By Ginna Parsons/NEMS Daily Journal
TUPELO – Mike Bucci figures it’s been close to six weeks since he’s had a good rain at his farm in Greenwood Springs.
And his crops are paying the price.
Bucci is among a couple of dozen farmers who sell their produce at the Tupelo Farmers’ Market on Spring Street. Only a handful of them were at the market with vegetables Thursday morning.
“I lost all my English peas,” Bucci said. “And the green beans about got caught with the heat. It’s gonna raise havoc with the corn, I guess.”
Bucci keeps water on his tomatoes, okra, squash and blueberries, so those crops should be plentiful. But a little rain wouldn’t hurt.
“I thought we were going to get some on Wednesday night, but it just scared us is all,” he said. “It just got windy.”
Conditions at Jimmy Sheffield’s place in Mooreville aren’t much better.
“I’m starting to lose squash already,” he said. “Nothing else is in danger right now, but it will be if we don’t get any rain. Stuff’s going to die. I’ve got watermelon and cantaloupe and I don’t know what they’ll do if we don’t get that rain.”
Sheffield said he dug all his new potatoes up earlier this week, and he busted clods of dirt half as big as a five-gallon bucket.
“Usually when we get the rain like we got in the spring, we’re going to pay for it later because everything just shuts down,” he said.
Sheffield uses drip-tape irrigation, which bubbles water along a row of plants and puts water right at the roots.
“It wastes a lot less water than regular irrigation,” he said. “It’s the only way to keep stuff alive right now and pay down your bills.”
‘A messed-up year’
Billy Daniels was at the market on Thursday selling green tomatoes, squash, cucumbers, zucchini and green beans.
An irrigation system at his farm in Blue Springs keeps his produce alive.

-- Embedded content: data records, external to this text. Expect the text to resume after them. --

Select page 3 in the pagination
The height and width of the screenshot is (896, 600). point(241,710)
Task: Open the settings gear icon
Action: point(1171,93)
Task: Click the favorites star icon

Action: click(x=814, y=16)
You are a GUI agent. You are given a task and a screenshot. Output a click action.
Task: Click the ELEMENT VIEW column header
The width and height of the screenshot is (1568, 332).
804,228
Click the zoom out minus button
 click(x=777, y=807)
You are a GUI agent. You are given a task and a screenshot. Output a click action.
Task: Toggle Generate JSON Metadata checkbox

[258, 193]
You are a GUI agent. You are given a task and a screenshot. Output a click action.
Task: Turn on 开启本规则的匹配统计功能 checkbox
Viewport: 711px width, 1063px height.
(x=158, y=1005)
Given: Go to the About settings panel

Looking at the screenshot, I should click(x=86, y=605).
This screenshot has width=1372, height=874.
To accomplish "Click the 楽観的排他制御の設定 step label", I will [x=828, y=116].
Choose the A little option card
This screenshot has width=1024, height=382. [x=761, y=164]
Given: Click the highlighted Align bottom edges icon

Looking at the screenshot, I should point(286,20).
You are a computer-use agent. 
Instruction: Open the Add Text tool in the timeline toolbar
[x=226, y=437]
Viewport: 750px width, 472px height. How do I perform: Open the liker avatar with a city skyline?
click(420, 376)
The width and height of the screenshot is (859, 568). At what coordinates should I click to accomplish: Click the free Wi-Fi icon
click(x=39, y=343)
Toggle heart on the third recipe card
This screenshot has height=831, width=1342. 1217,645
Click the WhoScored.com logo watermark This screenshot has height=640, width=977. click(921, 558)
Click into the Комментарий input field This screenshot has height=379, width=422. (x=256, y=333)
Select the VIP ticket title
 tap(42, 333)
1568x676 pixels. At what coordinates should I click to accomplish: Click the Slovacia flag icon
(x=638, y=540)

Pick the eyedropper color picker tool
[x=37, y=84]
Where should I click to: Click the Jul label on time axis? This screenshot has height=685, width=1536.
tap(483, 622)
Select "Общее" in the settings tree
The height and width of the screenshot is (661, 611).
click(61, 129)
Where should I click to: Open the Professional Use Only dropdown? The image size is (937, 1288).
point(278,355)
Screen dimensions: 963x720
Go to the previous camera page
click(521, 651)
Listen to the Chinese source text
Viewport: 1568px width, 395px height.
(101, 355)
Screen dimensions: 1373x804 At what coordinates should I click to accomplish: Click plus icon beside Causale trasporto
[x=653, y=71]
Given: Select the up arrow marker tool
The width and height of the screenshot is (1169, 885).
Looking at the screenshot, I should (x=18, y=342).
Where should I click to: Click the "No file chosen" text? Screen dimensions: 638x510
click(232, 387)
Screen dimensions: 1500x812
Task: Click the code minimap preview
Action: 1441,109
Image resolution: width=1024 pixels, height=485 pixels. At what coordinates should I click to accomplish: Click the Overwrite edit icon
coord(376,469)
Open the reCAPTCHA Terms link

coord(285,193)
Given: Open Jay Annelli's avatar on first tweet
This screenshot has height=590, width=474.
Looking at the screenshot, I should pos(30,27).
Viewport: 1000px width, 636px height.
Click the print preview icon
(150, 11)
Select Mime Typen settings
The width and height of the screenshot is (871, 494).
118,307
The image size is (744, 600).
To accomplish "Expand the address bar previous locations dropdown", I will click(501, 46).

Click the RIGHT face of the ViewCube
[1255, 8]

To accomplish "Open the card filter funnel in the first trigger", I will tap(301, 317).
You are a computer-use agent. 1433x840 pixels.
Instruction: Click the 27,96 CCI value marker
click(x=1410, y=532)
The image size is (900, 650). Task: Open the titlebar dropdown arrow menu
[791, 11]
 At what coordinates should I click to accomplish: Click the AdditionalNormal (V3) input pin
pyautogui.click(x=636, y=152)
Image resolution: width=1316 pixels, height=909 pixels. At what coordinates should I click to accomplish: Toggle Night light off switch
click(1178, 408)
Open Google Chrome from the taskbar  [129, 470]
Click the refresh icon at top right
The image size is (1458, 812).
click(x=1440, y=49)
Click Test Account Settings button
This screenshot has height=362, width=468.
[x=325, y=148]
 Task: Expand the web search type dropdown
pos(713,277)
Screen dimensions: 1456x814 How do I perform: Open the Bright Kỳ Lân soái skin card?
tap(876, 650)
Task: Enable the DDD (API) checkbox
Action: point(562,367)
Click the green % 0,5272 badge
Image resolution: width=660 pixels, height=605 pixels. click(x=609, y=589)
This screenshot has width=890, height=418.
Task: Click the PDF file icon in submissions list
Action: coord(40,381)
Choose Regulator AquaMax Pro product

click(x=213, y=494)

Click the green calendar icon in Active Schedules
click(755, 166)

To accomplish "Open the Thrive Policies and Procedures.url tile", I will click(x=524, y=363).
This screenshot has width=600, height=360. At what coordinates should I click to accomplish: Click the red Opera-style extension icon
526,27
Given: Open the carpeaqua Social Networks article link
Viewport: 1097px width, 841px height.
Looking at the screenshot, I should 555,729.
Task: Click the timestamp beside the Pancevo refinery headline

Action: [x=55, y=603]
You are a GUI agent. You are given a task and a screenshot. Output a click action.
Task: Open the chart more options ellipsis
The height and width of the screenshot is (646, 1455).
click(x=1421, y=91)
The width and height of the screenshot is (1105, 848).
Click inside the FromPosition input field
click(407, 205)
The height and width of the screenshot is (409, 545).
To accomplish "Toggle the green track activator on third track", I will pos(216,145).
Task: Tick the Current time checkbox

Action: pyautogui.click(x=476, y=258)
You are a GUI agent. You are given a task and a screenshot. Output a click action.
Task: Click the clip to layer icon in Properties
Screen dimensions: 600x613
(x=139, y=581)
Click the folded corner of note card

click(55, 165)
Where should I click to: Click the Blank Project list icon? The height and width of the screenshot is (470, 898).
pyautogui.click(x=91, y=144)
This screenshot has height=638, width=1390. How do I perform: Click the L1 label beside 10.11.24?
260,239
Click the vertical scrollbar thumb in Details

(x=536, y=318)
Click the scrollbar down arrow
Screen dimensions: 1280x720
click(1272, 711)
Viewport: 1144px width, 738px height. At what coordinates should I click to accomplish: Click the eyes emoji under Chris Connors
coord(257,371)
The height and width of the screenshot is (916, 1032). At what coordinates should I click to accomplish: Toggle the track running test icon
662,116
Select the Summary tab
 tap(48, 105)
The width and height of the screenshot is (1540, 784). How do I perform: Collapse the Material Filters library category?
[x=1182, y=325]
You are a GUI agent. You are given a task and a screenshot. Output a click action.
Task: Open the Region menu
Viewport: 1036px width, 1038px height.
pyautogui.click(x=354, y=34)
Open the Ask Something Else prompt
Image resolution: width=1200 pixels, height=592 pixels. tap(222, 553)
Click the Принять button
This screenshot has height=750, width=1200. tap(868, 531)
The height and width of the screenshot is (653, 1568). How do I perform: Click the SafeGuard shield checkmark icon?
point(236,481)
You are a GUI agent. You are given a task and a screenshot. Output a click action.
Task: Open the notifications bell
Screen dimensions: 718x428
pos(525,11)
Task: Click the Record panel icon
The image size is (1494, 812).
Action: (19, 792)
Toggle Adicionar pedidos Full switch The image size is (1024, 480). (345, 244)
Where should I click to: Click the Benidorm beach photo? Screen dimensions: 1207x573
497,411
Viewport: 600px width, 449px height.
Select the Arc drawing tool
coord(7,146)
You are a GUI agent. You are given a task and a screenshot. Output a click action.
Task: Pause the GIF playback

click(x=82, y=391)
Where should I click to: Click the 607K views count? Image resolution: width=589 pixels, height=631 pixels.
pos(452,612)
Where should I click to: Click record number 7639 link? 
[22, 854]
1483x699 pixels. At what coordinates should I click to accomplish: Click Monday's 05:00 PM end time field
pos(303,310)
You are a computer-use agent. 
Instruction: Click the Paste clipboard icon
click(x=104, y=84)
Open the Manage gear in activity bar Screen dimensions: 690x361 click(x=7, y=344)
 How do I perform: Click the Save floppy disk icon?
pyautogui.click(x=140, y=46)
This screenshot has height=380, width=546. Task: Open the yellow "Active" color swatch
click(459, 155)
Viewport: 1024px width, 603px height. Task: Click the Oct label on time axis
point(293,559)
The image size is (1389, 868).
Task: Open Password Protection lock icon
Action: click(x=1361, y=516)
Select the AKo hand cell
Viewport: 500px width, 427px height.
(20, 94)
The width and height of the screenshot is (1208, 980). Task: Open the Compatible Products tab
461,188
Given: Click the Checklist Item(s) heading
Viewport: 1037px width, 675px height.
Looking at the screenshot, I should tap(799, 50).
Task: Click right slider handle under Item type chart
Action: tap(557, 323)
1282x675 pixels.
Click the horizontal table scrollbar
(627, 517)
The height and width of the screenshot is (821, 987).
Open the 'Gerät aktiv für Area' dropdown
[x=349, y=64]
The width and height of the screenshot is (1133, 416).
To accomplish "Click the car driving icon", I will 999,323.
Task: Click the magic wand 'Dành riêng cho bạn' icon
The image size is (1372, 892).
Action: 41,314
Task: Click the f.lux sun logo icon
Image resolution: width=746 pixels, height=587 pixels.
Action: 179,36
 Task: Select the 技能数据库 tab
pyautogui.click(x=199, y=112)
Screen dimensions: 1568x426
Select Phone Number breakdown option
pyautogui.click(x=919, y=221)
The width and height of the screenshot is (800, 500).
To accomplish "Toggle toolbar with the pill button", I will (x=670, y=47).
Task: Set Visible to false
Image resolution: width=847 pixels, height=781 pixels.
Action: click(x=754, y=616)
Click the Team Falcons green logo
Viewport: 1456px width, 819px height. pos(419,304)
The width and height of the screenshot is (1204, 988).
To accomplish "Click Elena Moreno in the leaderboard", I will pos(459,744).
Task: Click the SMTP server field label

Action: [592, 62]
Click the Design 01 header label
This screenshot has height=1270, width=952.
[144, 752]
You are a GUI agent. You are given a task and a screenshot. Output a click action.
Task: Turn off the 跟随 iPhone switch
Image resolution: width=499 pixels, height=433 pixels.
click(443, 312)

“I raise a lot of tomatoes,” Daniels said. “I’ve got about 2,500 plants. We’re just going to have to start picking and get them out of the field and do what we can with them. We sell a good many green tomatoes. But this drought has really hurt us. We do need rain now. We do need rain.”
Jeff Shields of Becker Bottom in Monroe County mostly raises corn and peas.
“I’ve lost some corn, but some came in early enough that it wasn’t affected,” he said. “The cool and the dry spell has had a big effect on my peas, though. It’s just been a messed-up year.”
Carla Gibson of Ecru hasn’t lost anything yet due to the heat or the drought.
But that’s because she’s been relying heavily on her garden hose.
“On the tomatoes, about every four plants look like they’re kind of bothered by it,” she said. “But before we let anything go down, we’ll water. We’ll start pulling green tomatoes and let them lay out and get red.”
The only thing James Keller had to sell this week was blackberries. Keller’s farm is south of Peppertown in Itawamba County.
“With the lack of rain, we’re having to throw away twice as many as we’re selling,” he said. “They just dry up and shrivel. We can irrigate – we can get water up under them – but we can’t keep the sun off them.”
Keller has tomatoes, peas, corn, muscadines, oriental persimmons and blueberries coming later in the season.
“I’m not sure about cantaloupes, though,” he said. “We’ve planted cantaloupes for the third time. And that tornado that came through in April – it got our fruit tree crop. The wind got them. It was really something. I picked up a Chickasaw County car tag out of my garden.”